Little Ballerina in A Dance Box

Jessie YiCha
Chapter #2

Bab 1

Pagi hari di pertengahan bulan Juli yang panas, Helen Rosaline berkutat dengan kopernya di dalam kamar. Ia bangun sebelum matahari terbit untuk mempersiapkan segalanya supaya bisa sampai ke stasiun tepat waktu. Hari-hari sebelumnya, ia belum sempat bersiap karena masih harus membantu urusan ibunya berbisnis online.

Seusai menyiapkan barang bawaan, Helen keluar dari kamar dan menghampiri ibunya yang sedang menata sarapan di meja makan.

"Mami, nanti jam delapan kereta Helen jalan," ucapnya sambil melirik arloji putih kecilnya sekilas. "Makanannya Helen makan pas di kereta aja, ya Mi. Biar Helen bisa cepet berangkat."

Ibu Helen mengangguk. "Oke, oke. Nanti di sana tetep jaga kesehatan juga, ya Len. Jangan over training."

"Siap, Mi," jawab Helen patuh.

Ibu Helen meletakkan sepanci sapo tahu panas di atas meja makan. Setelah itu, ia membuka rice cooker dan menyendok beberapa centong nasi ke dalam rantang aluminium. Sementara itu, Helen memegang centong sayur untuk mengambil beberapa sendok sapo tahu dan menuangkannya ke dalam rantang aluminium lain. Asap masakan panas yang mengepul membuat Helen tergiur.

"Mami, kayaknya enak banget, nih. Kalo ditambahin daging pasti makin enak," ujar Helen sambil mengendus aroma masakan.

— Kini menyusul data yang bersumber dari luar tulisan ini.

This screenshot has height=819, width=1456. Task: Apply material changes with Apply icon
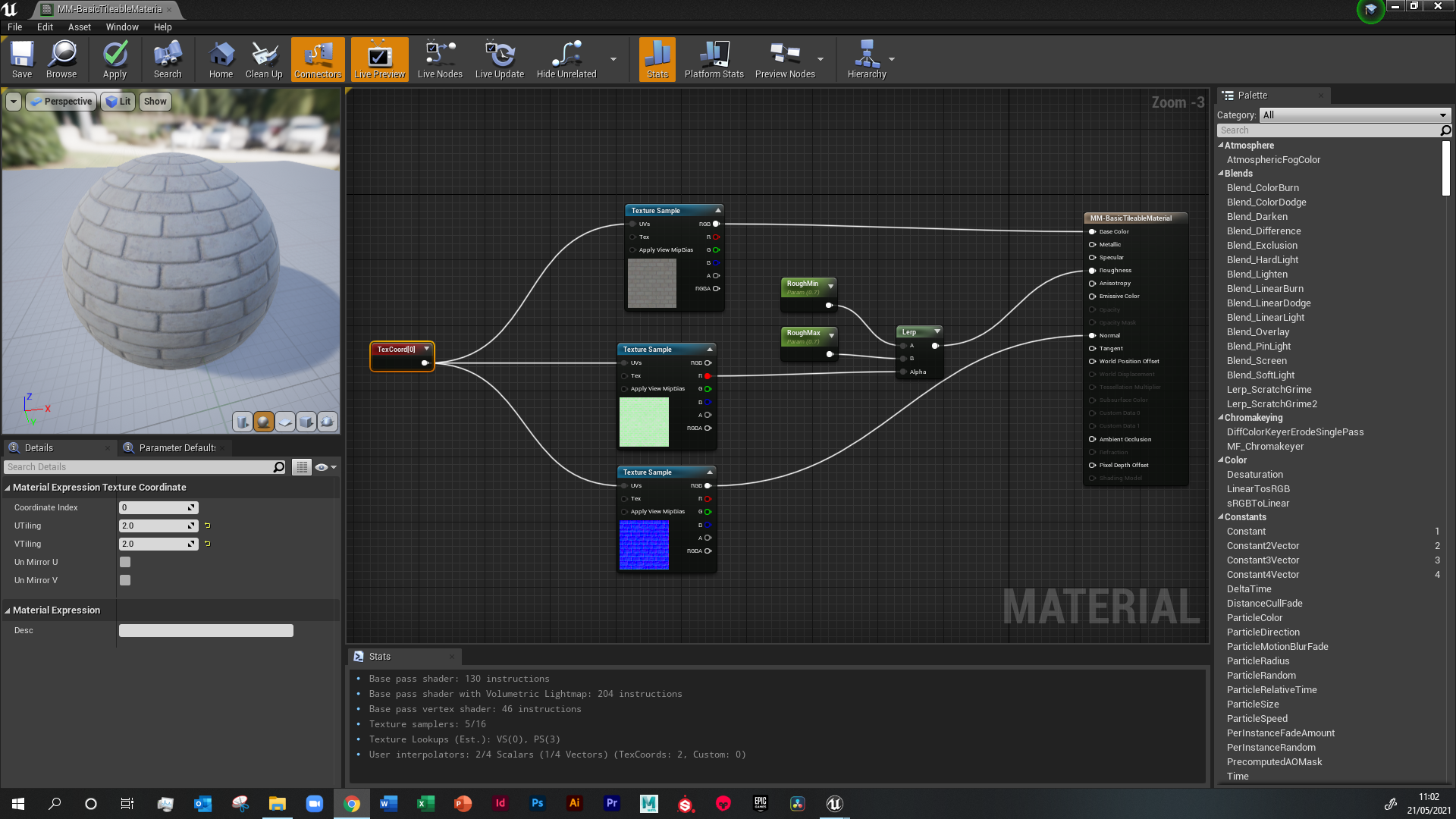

Ibu Helen berbalik sambil meletakkan sebuah rantang penuh nasi ke meja makan. "Kamu sendiri yang kemarin bilang nggak mau pake daging, Len. Ya, jadinya Mami nggak bikin daging, dong."

Helen mengerucutkan bibir sambil menunduk. Balet mengharuskannya untuk kurus. Ia jadi tidak boleh makan terlalu banyak daging. Apalagi jika waktu masuk sekolah sudah dekat. Ia tidak ingin mimpinya sebagai balerina terhalang hanya karena tidak mampu menahan keinginan makan daging.

"Habis gimana lagi, Mi? Hari ini kan udah sekolah. Helen nggak mau terima risiko kalo nanti kena masalah pas tes berat badan," ujar Helen jujur.

"Iya, iya. Mami tahu balet itu priotitas hidupmu, Len. Tapi jangan lupa bahagiain dirimu sendiri juga, ya. Ikutin kata hatimu, meskipun kadang itu agak bertentangan sama balet. Tapi tetep fokus sama tujuanmu juga. Jangan kebablasan seneng-seneng," tutur ibunya hangat. Wanita berusia empat puluhan itu mengusap puncak kepala putrinya dengan lembut.

"Iya, Mi," sahut Helen sambil mengangguk. Setelah itu, ia menegakkan punggung dan tersenyum bersemangat lagi. Ia melirik arloji sebentar, lalu berpaling lagi ke arah makanannya. Ia segera menyusun rantang, memasukkan sendok dan garpu, lalu menutupnya dengan rapat.

"Mi, Helen berangkat dulu, ya. Sampai ketemu akhir tahun, ya," ujar Helen sambil meletakkan barang-barangnya di dekat pintu depan. Setelah itu, ia menyalakan handphone-nya untuk memesan GoCar.

"Semua barangnya udah kamu siapin, kan Len?" Ibu Helen mengingatkan sekali lagi.

"Udah, Mi. Handphone, dompet, handuk, bantal, baju, semuanya udah," sahut Helen sambil memandang ibunya lembut.

"Oke. Nanti hati-hati, ya di jalan. Di sekolah juga hati-hati."

"Siap, Mi."

Beberapa saat kemudian, GoCar yang dipesan Helen berhenti di depan rumahnya. Helen memeluk ibunya dan mengecup pipi kanan dan kiri wanita itu dengan sayang, lalu berjalan ke mobil sambil membawa barang bawaannya.